Research

Current Research Projects

DNA-Containing Block Copolymers

DNA molecules are capable of carrying out highly specific biological functions, but they are often difficult to handle in a process. Synthetic polymers, on the other hand, are mechanically robust, but they do not naturally interact with biological agents. When the two are brought together to form block copolymers, the resulting hybrid material is expected to retain the functionalities specific to each of its components. Furthermore, by linking DNA and synthetic polymer in a blocky architecture, the DNA block copolymer can potentially self-assemble into different nano-sized structures. Current research projects include the synthesis and characterization of novel DNA block copolymers; the complexation of DNA block copolymers with cationic molecules to form polyelectrolyte complex micelles; and the utilization of DNA block copolymers for nucleic acids delivery.

Saccharide-Containing Block Copolymers

Saccharides are naturally occurring molecules that are available in different sizes and chain structures. Due to their wide availability and renewability, there has been an increasing effort to utilize saccharides for the development of more sustainable material applications. Our lab is interested in combining saccharides and synthetic polymers to form block copolymers. Current projects include the synthesis of saccharide-containing block copolymers; the characterization of block copolymer morphology; and the application of saccharide block copolymers as greener material alternatives.

Reactive Homopolymers and Block Copolymers

Reactive polymers serve as versatile precursor materials as their properties can be easily tuned via post-polymerization reactions. The functionalized polymers exhibit rich structures and properties thus can be utilized in a wide range of applications. We work on the development of highly reactive polymers, with a particular focus on pentafluorophenyl (PFP) ester based polymers. By utilizing the PFP-based reactive polymers, we are currently working on the development of polymer surfaces for antibody immobilization and anti-fouling purposes, and the synthesis of brush block copolymers with variable brush density and chain length.

*RECORDED INFORMATION*

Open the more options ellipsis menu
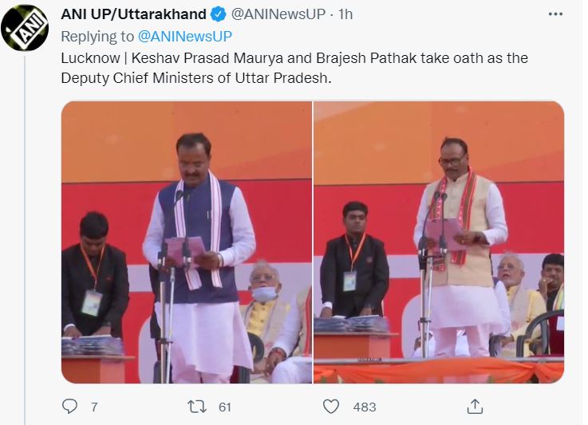588x425 pixels. [x=555, y=14]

*WHAT IS BEING ASKED*
In the research overview, what kind of ester are the lab's highly reactive polymers based on?

*WRITTEN REPLY*
Pentafluorophenyl (PFP) esters.